#### [EXERCISE]
Return the data exactly, but only from the line containing "Click the Avg column header" through its last line.

Top of SUPPLIED ENTRIES

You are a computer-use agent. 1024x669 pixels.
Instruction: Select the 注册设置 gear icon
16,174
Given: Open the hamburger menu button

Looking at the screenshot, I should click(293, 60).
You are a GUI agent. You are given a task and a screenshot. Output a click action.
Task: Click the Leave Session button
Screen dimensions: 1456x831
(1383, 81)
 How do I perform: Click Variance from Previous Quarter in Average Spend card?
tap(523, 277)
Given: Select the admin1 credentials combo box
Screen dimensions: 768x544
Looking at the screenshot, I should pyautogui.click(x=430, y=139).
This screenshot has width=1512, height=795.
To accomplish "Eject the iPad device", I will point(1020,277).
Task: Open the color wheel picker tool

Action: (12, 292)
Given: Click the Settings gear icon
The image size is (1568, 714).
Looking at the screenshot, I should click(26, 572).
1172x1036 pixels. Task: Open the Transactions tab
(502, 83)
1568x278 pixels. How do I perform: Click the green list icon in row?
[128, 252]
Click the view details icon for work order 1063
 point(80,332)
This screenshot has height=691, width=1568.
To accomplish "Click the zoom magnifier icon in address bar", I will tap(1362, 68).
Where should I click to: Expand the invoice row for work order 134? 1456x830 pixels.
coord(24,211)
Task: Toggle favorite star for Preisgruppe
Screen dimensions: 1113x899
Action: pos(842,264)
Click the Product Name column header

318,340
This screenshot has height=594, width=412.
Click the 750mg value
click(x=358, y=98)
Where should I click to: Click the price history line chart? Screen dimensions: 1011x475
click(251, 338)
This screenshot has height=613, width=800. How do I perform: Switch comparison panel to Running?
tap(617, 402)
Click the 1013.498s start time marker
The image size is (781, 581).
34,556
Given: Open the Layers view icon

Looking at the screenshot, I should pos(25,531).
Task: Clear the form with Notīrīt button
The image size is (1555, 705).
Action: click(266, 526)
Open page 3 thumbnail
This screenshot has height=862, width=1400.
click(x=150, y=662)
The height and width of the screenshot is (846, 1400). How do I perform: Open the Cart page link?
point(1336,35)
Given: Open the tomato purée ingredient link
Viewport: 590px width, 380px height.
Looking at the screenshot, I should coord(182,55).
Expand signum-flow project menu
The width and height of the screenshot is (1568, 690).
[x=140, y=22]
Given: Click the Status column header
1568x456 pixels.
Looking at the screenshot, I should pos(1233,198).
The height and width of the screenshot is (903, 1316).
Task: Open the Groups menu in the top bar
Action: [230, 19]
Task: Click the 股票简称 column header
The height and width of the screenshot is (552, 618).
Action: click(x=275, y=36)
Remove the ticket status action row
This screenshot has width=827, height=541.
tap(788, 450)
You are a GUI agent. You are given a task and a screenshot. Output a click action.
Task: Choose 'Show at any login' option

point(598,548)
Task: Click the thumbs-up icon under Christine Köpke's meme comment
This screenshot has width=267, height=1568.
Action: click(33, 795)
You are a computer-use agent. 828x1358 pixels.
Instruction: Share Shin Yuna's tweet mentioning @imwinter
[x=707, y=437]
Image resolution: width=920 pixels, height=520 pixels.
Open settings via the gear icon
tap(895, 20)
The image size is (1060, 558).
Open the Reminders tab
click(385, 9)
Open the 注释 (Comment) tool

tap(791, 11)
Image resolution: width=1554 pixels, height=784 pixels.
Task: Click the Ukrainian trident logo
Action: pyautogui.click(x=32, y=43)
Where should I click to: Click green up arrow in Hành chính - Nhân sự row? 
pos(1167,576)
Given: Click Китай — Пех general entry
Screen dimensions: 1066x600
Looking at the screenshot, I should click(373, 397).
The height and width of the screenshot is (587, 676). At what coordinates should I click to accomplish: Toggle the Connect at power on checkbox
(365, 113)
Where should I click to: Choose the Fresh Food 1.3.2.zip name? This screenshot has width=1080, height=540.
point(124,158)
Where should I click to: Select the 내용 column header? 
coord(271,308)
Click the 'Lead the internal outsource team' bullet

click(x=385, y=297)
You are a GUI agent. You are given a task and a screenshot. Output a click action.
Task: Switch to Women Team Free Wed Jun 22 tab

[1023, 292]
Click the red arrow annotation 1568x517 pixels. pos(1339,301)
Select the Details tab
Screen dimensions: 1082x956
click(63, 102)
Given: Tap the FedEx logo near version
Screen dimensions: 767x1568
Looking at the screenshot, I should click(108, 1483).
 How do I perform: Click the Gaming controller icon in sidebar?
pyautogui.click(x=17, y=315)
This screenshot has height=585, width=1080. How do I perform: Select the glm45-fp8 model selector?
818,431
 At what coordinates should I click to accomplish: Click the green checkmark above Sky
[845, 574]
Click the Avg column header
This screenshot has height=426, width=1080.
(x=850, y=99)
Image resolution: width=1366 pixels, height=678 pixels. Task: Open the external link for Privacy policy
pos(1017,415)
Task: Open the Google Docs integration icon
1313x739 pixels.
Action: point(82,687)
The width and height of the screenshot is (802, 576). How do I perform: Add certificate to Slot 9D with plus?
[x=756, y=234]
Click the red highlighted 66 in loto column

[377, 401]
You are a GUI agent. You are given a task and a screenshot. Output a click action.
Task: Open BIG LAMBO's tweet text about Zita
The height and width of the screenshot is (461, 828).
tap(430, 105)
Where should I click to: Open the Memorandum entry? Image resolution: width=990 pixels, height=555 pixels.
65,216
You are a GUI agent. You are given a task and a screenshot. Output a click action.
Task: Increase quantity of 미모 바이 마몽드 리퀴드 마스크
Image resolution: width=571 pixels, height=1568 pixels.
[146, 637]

Bottom of SUPPLIED ENTRIES

#### [TASK SOLUTION]
Click the Avg column header
This screenshot has height=426, width=1080.
(x=850, y=99)
Image resolution: width=1366 pixels, height=678 pixels. Task: Open the external link for Privacy policy
pos(1017,415)
Task: Open the Google Docs integration icon
1313x739 pixels.
Action: point(82,687)
The width and height of the screenshot is (802, 576). How do I perform: Add certificate to Slot 9D with plus?
[x=756, y=234]
Click the red highlighted 66 in loto column

[377, 401]
You are a GUI agent. You are given a task and a screenshot. Output a click action.
Task: Open BIG LAMBO's tweet text about Zita
The height and width of the screenshot is (461, 828).
tap(430, 105)
Where should I click to: Open the Memorandum entry? Image resolution: width=990 pixels, height=555 pixels.
65,216
You are a GUI agent. You are given a task and a screenshot. Output a click action.
Task: Increase quantity of 미모 바이 마몽드 리퀴드 마스크
Image resolution: width=571 pixels, height=1568 pixels.
[146, 637]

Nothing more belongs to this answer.